O Ministério Público Federal atuou no feito logo após sua distribuição (fls. 117 e 119/120).
Citada, a parte ré apresentou contestação (fls. 143/156), tendo requerido a produção de prova testemunhal, a qual foi devidamente deferida e produzida (fls. 208 e 223/230).
Após manifestação das partes e do Parquet (fls. 234/236, 238/240 e 245/249), foi proferida sentença que julgou improcedente o pedido inicial e extinguiu o feito com resolução de mérito, nos termos do artigo 269, I, do Código de Processo Civil (fls. 254/257).

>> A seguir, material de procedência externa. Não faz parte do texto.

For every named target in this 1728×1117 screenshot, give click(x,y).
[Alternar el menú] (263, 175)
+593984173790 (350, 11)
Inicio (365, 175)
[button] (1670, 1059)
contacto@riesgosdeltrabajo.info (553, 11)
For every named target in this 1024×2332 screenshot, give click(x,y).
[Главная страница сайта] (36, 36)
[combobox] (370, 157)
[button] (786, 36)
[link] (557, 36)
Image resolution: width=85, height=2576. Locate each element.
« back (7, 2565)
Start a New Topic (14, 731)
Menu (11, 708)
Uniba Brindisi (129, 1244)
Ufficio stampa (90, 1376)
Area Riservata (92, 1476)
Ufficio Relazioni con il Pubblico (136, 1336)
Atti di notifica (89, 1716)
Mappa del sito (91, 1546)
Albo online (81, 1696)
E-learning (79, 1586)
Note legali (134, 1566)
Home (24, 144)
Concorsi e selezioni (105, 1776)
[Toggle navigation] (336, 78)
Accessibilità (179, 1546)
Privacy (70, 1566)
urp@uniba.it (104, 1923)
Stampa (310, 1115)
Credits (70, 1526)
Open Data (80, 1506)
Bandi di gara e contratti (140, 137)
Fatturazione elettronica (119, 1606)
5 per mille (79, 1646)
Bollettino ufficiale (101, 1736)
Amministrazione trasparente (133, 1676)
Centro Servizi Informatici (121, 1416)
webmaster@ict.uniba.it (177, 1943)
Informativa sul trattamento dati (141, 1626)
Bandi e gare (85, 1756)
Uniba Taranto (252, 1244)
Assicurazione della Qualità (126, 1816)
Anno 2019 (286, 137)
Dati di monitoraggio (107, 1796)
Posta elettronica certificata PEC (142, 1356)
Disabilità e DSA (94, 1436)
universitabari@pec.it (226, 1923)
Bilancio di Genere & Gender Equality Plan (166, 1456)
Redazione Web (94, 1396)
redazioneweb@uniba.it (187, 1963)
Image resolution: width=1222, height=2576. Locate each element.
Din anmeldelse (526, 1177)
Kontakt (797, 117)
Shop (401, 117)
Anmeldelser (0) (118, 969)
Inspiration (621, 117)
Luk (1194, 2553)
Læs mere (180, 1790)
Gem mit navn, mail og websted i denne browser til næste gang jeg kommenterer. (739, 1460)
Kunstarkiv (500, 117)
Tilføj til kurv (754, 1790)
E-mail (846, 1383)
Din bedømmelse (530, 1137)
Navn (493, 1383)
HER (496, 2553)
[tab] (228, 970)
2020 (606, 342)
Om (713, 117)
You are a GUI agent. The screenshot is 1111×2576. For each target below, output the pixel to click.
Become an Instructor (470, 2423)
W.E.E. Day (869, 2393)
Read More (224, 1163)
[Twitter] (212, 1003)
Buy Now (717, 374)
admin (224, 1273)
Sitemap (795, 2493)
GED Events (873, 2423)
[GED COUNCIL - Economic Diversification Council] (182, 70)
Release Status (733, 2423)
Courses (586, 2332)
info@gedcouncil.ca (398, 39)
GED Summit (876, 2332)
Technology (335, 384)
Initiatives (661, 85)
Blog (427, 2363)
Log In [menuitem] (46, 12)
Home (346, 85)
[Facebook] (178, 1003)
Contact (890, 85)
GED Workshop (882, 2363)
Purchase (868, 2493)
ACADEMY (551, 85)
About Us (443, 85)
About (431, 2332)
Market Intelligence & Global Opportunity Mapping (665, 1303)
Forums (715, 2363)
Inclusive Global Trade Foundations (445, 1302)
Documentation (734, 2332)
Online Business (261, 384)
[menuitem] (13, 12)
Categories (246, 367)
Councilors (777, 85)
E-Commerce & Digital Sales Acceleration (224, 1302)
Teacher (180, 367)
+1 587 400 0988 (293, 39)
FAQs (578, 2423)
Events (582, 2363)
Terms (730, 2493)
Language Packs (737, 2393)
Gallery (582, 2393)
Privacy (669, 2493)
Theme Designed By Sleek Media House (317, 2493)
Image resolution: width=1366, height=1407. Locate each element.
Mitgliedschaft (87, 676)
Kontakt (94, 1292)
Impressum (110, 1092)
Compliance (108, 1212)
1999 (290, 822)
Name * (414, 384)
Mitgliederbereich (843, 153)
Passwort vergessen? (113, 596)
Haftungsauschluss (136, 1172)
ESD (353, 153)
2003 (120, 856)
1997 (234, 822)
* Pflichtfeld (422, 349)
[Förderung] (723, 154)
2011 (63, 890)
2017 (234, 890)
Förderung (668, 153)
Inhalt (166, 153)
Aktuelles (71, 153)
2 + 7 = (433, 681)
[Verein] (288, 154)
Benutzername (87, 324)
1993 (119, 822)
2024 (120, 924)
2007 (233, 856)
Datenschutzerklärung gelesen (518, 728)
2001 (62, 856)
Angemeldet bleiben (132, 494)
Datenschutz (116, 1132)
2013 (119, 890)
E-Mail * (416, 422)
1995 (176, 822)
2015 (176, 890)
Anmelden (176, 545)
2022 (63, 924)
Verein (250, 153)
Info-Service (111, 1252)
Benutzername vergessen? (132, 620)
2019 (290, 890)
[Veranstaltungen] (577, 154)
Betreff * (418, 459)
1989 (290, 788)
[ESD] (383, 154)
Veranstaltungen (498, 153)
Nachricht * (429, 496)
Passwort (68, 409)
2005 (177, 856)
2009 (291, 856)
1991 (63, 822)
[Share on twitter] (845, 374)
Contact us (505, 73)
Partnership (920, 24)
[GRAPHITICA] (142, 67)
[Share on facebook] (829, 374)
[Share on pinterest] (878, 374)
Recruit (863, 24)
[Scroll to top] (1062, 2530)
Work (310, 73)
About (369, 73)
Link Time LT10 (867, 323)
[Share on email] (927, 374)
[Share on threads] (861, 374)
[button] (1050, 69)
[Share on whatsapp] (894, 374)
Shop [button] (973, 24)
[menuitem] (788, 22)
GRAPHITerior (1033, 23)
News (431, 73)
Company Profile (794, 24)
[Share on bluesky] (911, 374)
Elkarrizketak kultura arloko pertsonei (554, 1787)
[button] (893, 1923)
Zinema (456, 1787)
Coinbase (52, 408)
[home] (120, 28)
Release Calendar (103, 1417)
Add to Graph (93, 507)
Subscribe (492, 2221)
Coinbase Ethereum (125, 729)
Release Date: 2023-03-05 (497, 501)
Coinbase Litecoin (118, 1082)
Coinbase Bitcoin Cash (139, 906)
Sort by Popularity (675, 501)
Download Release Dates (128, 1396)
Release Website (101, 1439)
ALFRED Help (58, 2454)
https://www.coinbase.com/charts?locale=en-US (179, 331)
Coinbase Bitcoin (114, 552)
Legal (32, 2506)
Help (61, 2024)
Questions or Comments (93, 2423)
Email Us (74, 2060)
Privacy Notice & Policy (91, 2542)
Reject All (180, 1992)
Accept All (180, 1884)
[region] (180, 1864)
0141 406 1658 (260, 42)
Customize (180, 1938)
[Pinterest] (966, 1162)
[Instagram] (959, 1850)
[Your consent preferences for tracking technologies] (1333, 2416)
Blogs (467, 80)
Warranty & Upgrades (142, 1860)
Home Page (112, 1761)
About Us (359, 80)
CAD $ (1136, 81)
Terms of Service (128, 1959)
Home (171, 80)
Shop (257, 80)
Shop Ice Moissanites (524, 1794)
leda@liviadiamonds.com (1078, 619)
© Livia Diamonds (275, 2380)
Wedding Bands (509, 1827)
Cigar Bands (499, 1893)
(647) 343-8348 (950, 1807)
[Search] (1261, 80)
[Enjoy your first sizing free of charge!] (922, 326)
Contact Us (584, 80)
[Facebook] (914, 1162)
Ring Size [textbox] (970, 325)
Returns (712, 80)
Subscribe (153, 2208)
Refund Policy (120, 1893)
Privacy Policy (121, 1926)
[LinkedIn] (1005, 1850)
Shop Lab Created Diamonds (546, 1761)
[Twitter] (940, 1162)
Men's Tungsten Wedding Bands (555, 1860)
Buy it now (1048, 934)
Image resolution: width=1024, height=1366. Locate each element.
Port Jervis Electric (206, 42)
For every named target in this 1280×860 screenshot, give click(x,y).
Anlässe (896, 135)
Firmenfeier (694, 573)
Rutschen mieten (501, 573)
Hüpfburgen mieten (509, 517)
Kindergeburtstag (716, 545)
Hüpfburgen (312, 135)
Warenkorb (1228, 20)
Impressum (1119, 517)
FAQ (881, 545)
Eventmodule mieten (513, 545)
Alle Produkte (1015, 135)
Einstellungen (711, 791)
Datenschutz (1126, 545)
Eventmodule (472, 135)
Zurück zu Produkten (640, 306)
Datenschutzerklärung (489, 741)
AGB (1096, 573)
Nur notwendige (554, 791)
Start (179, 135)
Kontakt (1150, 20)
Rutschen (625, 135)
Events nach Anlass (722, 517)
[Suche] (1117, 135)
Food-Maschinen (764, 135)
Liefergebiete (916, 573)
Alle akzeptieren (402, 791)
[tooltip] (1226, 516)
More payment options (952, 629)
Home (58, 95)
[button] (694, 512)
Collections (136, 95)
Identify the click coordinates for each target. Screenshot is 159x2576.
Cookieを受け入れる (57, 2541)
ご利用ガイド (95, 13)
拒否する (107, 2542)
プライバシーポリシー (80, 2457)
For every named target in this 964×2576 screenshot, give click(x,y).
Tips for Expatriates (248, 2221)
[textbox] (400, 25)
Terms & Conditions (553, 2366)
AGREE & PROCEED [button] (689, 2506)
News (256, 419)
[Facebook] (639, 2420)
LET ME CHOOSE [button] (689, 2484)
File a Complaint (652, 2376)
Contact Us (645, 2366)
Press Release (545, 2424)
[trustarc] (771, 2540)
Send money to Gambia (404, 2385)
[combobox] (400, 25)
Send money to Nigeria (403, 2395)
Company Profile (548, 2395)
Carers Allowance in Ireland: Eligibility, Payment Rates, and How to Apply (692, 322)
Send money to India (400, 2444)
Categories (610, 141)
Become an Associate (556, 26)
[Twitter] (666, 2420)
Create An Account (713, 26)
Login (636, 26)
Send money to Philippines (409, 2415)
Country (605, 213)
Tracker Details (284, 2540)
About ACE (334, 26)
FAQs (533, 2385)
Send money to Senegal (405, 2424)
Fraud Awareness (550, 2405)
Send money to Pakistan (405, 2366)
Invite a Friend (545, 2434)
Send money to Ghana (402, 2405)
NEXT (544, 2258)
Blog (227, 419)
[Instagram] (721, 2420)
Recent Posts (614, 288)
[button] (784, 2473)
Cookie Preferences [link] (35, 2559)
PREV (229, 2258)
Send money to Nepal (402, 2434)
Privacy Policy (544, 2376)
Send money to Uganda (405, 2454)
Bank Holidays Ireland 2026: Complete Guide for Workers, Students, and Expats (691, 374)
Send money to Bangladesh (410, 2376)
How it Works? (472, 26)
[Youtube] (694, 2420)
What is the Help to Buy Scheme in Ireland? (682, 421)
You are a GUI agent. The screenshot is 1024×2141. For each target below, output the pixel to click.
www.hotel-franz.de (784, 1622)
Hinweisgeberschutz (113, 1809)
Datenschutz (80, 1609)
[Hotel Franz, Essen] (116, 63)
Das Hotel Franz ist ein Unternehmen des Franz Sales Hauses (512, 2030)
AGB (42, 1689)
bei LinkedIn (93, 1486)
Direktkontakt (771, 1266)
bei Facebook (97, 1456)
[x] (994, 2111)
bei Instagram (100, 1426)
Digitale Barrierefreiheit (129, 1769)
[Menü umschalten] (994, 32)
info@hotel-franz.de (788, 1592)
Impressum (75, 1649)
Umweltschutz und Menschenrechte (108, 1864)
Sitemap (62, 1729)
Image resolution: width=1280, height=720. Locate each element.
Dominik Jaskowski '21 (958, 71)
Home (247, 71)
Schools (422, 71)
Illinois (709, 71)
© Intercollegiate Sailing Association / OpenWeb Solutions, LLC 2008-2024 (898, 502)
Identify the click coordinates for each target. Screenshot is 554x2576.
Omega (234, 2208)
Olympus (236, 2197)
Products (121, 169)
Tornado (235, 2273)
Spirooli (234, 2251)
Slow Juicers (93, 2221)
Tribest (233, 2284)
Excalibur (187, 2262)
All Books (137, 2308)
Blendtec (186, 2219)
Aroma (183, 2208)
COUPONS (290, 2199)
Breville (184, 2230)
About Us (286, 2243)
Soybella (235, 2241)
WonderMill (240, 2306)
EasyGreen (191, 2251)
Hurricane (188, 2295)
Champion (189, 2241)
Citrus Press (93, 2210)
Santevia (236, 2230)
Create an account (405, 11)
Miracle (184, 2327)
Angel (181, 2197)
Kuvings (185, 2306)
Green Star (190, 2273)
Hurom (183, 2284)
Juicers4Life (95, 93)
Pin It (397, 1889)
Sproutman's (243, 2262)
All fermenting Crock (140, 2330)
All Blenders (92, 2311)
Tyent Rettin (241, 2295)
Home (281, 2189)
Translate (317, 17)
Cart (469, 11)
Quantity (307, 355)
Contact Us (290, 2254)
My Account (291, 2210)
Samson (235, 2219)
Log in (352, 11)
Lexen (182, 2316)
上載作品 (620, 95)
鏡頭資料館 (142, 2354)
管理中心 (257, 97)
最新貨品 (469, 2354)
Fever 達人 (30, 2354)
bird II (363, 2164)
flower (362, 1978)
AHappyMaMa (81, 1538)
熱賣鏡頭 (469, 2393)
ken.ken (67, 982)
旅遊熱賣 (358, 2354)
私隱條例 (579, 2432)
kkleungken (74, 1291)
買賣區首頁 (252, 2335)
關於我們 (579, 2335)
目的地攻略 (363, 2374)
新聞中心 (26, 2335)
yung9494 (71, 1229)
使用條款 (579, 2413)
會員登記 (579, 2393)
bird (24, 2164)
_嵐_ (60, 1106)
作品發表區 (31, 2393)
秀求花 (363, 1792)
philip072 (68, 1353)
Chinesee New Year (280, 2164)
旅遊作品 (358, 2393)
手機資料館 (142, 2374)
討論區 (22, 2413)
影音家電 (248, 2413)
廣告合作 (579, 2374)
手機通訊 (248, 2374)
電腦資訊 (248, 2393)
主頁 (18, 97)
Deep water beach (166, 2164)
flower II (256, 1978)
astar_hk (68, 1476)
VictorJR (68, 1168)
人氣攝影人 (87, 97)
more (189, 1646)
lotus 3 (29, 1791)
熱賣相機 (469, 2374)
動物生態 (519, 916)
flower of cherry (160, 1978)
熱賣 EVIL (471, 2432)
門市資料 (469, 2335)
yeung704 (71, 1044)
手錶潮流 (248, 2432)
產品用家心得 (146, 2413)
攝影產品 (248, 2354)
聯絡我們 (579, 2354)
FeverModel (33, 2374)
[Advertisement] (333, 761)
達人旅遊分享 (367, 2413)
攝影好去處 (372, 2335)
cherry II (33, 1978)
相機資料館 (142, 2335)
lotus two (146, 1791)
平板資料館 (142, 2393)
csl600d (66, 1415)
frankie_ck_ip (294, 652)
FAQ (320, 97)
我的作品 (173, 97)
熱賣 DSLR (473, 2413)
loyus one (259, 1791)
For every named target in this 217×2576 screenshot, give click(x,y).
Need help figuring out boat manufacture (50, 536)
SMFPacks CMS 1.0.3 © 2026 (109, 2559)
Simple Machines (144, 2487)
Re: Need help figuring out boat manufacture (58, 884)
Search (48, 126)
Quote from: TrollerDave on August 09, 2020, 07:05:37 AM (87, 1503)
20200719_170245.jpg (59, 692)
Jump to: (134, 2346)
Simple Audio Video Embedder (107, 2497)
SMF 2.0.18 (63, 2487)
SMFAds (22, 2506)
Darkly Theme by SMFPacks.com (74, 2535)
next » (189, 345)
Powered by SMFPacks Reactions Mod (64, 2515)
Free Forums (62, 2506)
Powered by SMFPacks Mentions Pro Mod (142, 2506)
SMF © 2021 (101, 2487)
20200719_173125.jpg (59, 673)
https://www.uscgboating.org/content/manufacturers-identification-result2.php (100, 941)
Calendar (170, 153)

Em razões recursais, o IBAMA alega, em síntese, que: estabeleceu com a empresa Lindoyana de Aguas Minerais Ltda tratativa para a formação de uma parceria, pela qual seria criado e mantido, por meio de mútua colaboração, um "banco de sangue de psitacídeos/passeriformes em cativeiro"; dessa forma, a empresa ré liberaria, no prazo de até três anos, um total de R$ 265.000,00 (duzentos e sessenta e cinco mil reais) para o projeto e, em contrapartida, o apelante autorizaria o uso da respectiva logomarca (IBAMA) no invólucro de embalagens de sucos destinados à comercialização pela apelada, contendo menção à parceria e aos correspondentes objetivos, inclusive de que parte da renda auferida com a venda seria destinada à criação do aludido banco de sangue; mesmo com as tratativas já avançadas, a empresa ré comunicou à autora a desistência da parceria, alegando, entre o mais, dificuldades financeiras; após denúncia de um consumidor, verificou-se que, sem qualquer autorização específica, a apelada comercializou os produtos contendo a sigla do IBAMA durante as tratativas e mesmo após a formalização da desistência. Destarte, a empresa ré teria violado o princípio da boa-fé objetiva, frustrando justa expectativa de que a avença seria concretizada; causado danos ao meio ambiente, já que o banco de sangue de pássaros em cativeiro acabou não sendo criado; lesionado o patrimônio público, dada a indevida utilização da logomarca IBAMA nos rótulos das caixas de suco; proporcionado danos ao mercado de consumo, vez que veiculou propaganda enganosa acerca de uma parceria inexistente. Dessa forma, pugna pela reforma do julgado, para que a ré seja condenada a indenizar o valor integral do contrato frustrado ou, subsidiariamente, a fixação de outro montante sob os critérios da razoabilidade, o qual deverá ser destinado ao mesmo projeto ou outro que envolva recuperação ou proteção ao meio ambiente (fls. 260/276).
Foram apresentadas contrarrazões (fls. 279/285).
A Procuradoria Regional da República da 3ª Região opina, em parecer, pelo parcial provimento do recurso para que a empresa Lindoyana Águas Minerais Ltda seja condenada ao pagamento de indenização pelos danos ao patrimônio público e às relações de consumo, sendo tais valores destinados ao Fundo de Defesa de Direitos Difusos (fls. 290/305).
É o relatório.
À revisão.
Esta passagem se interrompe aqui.